My favourite has to be Wicked Hollow from Blindside Publishing, a card-stock becovered magazine the size of a wallet that could be slipped into the back pocket to be read on the bus or during a quick break at work. Professionally finished and crafted, the last issue was #9 in 2005, and I see that the website still lives but hasn’t been updated since. It’s somewhat sad when a magazine folds without announcement and the site is left to moulder. I just revisited some quality tales from Simon Strantzas and Anderson Prunty, and it was here that I made my first paid sale with “Snuff Club” back in 2002. Reading that email acceptance from editor Jon Hodges was quite a moment, and to describe it as euphoric is no exaggeration. No writer ever forgets their first.

I enjoyed the sf horror of Burning Sky, edited by Greg Gifune, and discovered writers such as Darrell Pitt and Tim Curran. The exceptionally thoughtful Fusing Horizons introduced me to the likes of Gary McMahon and John Llewellyn Probert, both who have since become favourites. Editor Gary Fry very politely rejected me several times, and rightly so given the quality of these earlier scribblings, before he went on to greater things with the fantastic Gray Friar Press. I was also quite fond of the ultra-small press Dark Angel Rising. A monochrome and endearingly wonky zine from Cornwall in England, it had had real heart, editors who were a delight to correspond with and was my first taste of Amy Grech, Eric S. Brown and Rob Dunbar.


Talebones, run by Patrick Swenson for many years, was one of the more glossy offerings with quality artwork and reader’s letters. Hit and miss was Andrew Hannon’s Thirteen which has the occasional gem and took an early flash story of mine. I never managed to get hold of that final issue unfortunately, and I believe the magazine folded after a flood at the editor’s office.

I have quite a few issues of the Australian pulp-fest Dark Animus, edited by James R. Cain, which aimed to showcase new writers and featured the early tales of many prolific scribes like Michael Arnzen, Cat Sparks and poet Christina Sng. This also taught me that rejection isn’t necessarily the end of the world – and also to aim high – as one of mine that wasn’t to the editor’s taste went on to be sold for a professional rate elsewhere.

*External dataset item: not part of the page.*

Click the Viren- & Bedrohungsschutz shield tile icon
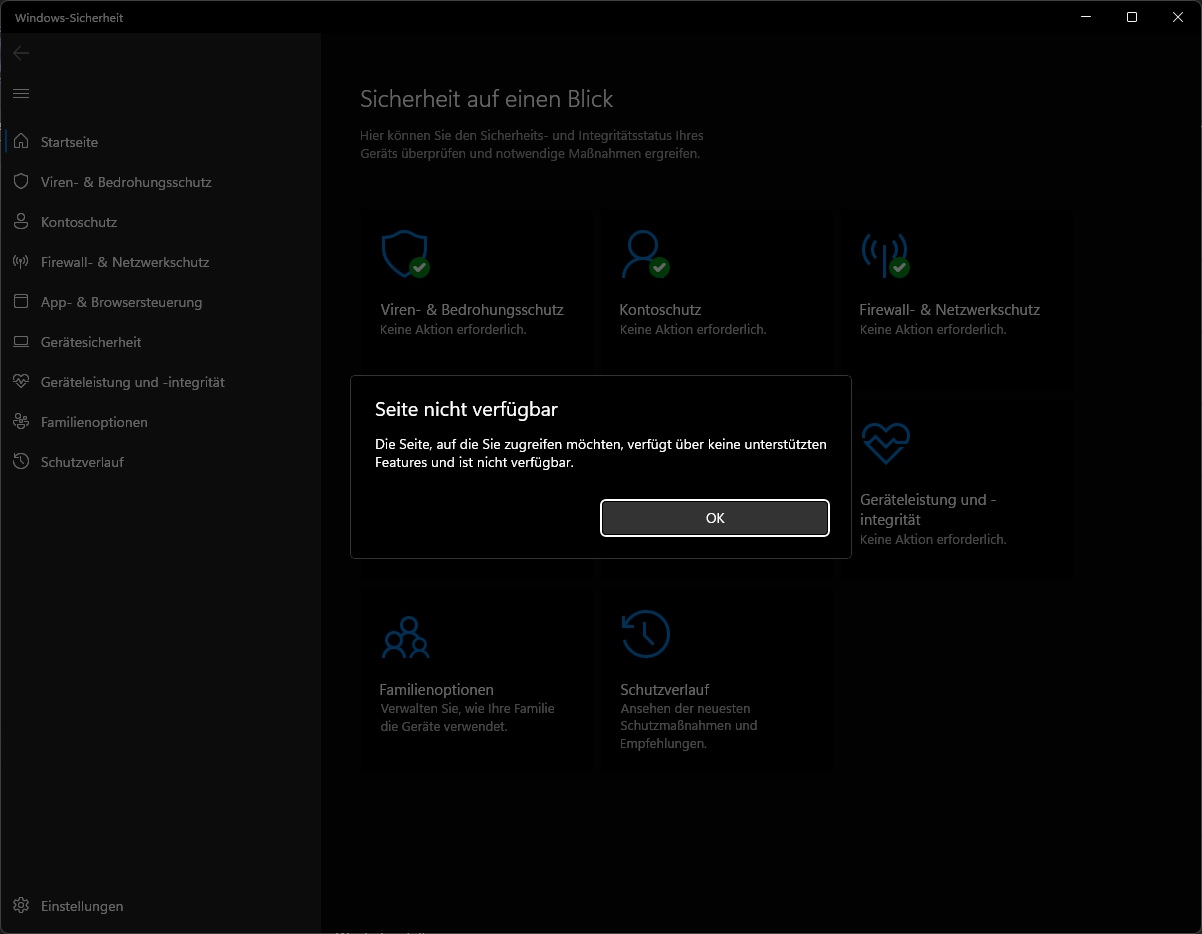The height and width of the screenshot is (934, 1202). pyautogui.click(x=405, y=254)
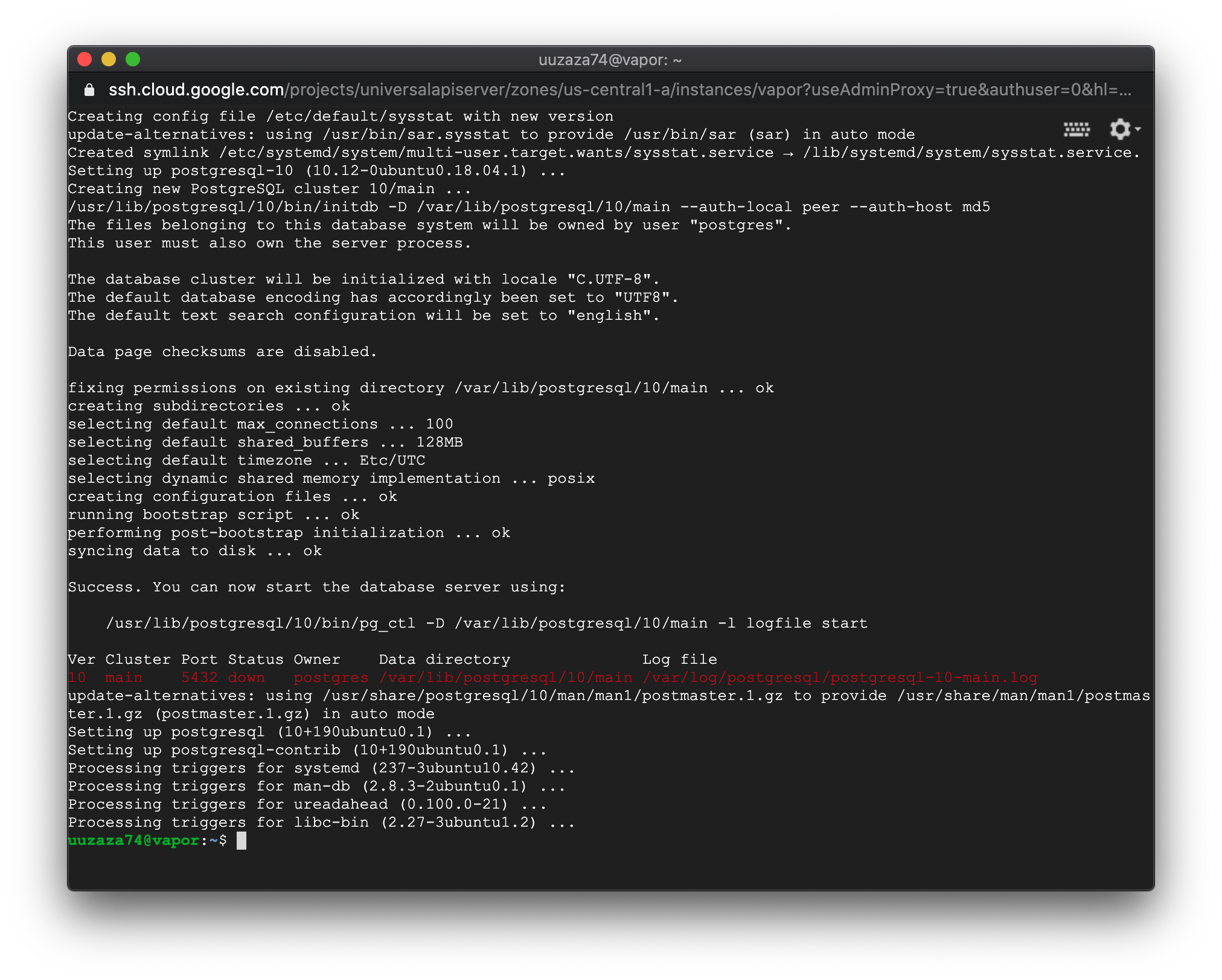Click the red /var/lib/postgresql/10/main data directory
Image resolution: width=1222 pixels, height=980 pixels.
tap(505, 678)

Others include the wonderfully titled Whispers from the Shattered Forum by Cullen Bunn of Undaunted Press, Flesh and Blood, Frothing at the Mouth and Black Satellite, and I’m thankful to them all for fuelling my love of writing. It was a fun time, discovering that there was much more to the genre than what high street bookstores had to offer, and also that it was possible to get my own work published without an agent or approaching the terrifying giants of the industry. And although some of these were token or “4-the-luv” markets, which attract a lot of heat, it’s how a lot of us started out. Born out of passion rather than an expectation of riches, these digests are gone but not forgotten.